JOURNAL

Coronavirus : Serait-il légal de faire payer l’hospitalisation à une personne non vaccinée ?

Santé publique

Fleur Jourdan
LE JOURNAL

Depuis plusieurs semaines le personnel hospitalier alerte sur la part importante de malades du Covid-19 non vaccinés, à développer des formes graves de la maladie.

Pour imposer la vaccination le gouvernement souhaite mettre en place un pass vaccinal. Mesure jugée insuffisante par certaines personnalités politiques qui souhaitent faire payer l’hospitalisation aux non vaccinés.

Serait-il possible, au niveau de la loi, de mettre en place cette préconisation ? 20 Minutes a questionné Fleur Jourdan, avocate en droit public.

Si des pics de vaccination contre le Covid-19 ont pu être constatés aux mois de mai et juillet, depuis le nombre de piqûres effectuées stagne. Selon Santé publique France, au 28 décembre il y a 21,3 % de la population qui n’est pas du tout vaccinée. Pour inciter ceux qui n’auraient toujours pas reçu la moindre injection, le gouvernement souhaite transformer le pass sanitaire en pass vaccinal. Ce qui signifie donc que l’accès à de nombreux lieux serait à présent réservé aux seules personnes complètement vaccinées.

Pour certains, cette mesure est insuffisante face à la reprise de l’épidémie, et au nombre de patients Covid-19 qui sont hospitalisés et non vaccinés. En date du 20 décembre, et pour la première fois depuis mai, les services de soins critiques accueillent plus de 3.000 patients atteints du coronavirus. « Faisons payer l’entrée en réanimation aux non vaccinés », a proposé l’avocat Charles Consigny dans l’émission Les Grandes Gueules, diffusée sur RMC Story lundi 20 décembre. Il y a un an déjà, Guillaume Lacroix, président du Parti radical de gauche faisait cette préconisation : « La société doit porter le coût des vaccins, pas les dépenses de ceux qui refusent de se protéger et de protéger les autres. »

Si cette mesure a pu être mise en place à Singapour depuis le 8 décembre, en France est-ce que cela serait possible d’un point de vue de la loi ? L’avocate spécialisée en droit public Fleur Jourdan apporte sa réponse dans un entretien accordé à 20 Minutes.

Que définissent les lois en matière d’accès aux soins en France ?

L’alinéa 11 du préambule de la Constitution du 27 octobre 1946 précise que l’Etat « garantit à tous, notamment à l’enfant, à la mère et aux vieux travailleurs, la protection de la santé ». Il y a donc un principe constitutionnel qui est celui du droit à la santé qui est traduit dans le système de la Sécurité sociale.

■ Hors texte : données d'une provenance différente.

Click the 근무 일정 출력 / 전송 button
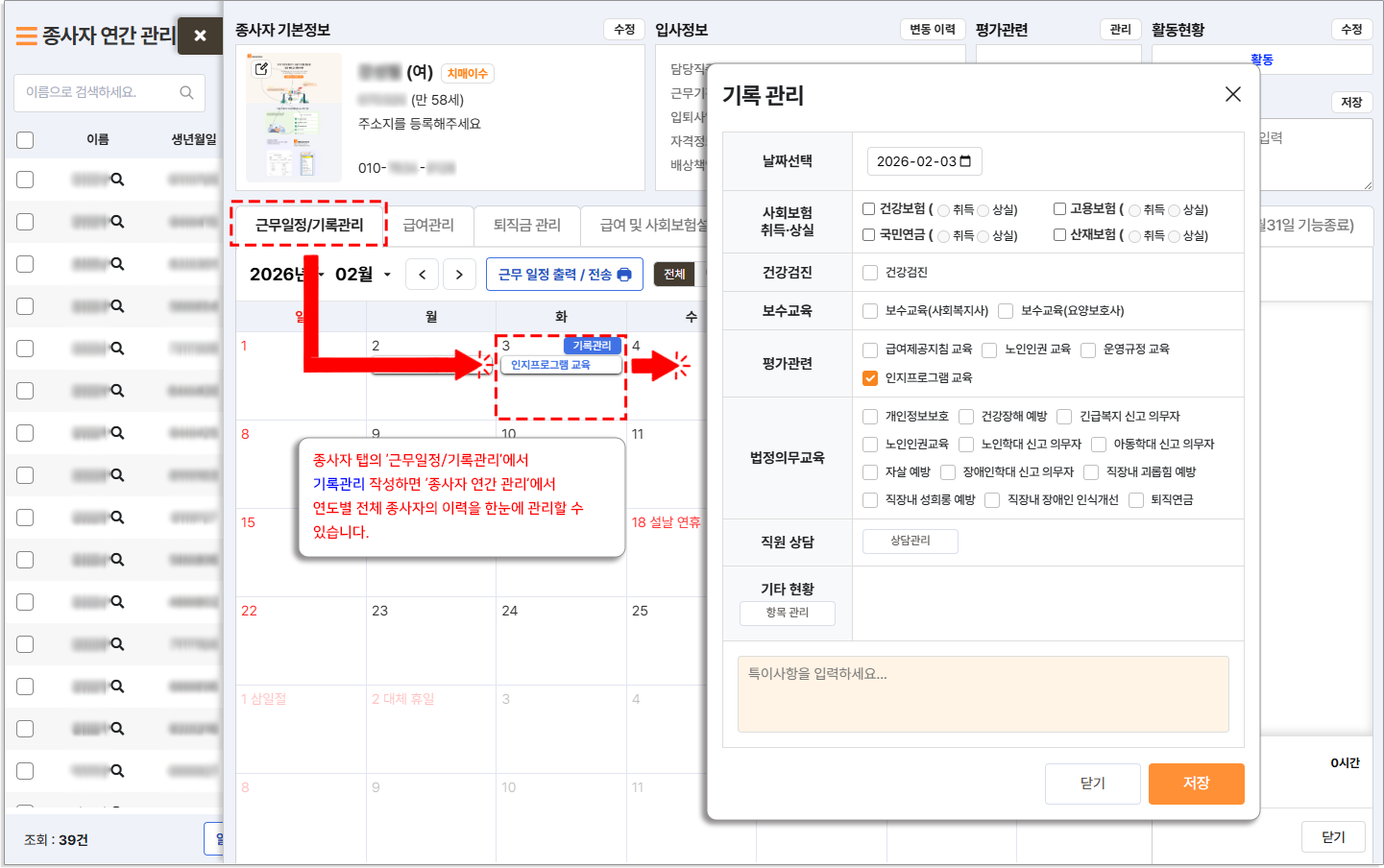The height and width of the screenshot is (868, 1384). point(564,275)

Ensuite, il y a la loi « Protection universelle maladie » de 2016 qui « garantit désormais à toute personne qui travaille ou réside en France un droit à la prise en charge des frais de santé, sans démarche particulière à accomplir ». Elle précise également que le remboursement n’est pas lié ni à la condition, ni à la situation d’une personne. Ce n’est pas parce que vous ne cotisez pas à la Sécurité sociale que vous devez payer. Tout le monde est couvert de la même manière.

Qu’en est-il alors des tests PCR et antigéniques face auxquels tous ne sont pas égaux ?

Effectivement les tests PCR et antigéniques sont payants pour les personnes qui ne sont pas vaccinées contre le Covid-19, mais gratuits pour ceux qui le sont. Et il est vrai que la loi dispose que deux personnes dans une situation identique ne doivent pas être traitées différemment. Mais est-ce que l’on considère que les vaccinés et non vaccinés sont dans une situation identique ? Quoi qu’il en soit, entre les tests et l’hospitalisation il y a une différence. Dans le second point, il s’agit d’un accès aux soins.

Donc à ce jour, serait-il possible de rendre payante l’hospitalisation pour les seules personnes non vaccinées contre le Covid-19 ?

Pour pouvoir rendre cela légal, il est clair qu’il faudrait modifier la loi de 2016. Ensuite se poserait encore la question de la Constitution. Aujourd’hui, tous les textes qui font le droit de notre Etat, toutes les lois vont dans le sens inverse de cette idée d’une facturation de l’hospitalisation à certaines personnes et non à d’autres. Et si on en arrivait à cela, de nombreuses questions se poseraient sur le fonctionnement actuel de notre système de santé. Par exemple, on ne dérembourse pas les soins des fumeurs parce qu’ils n’ont pas arrêté de fumer.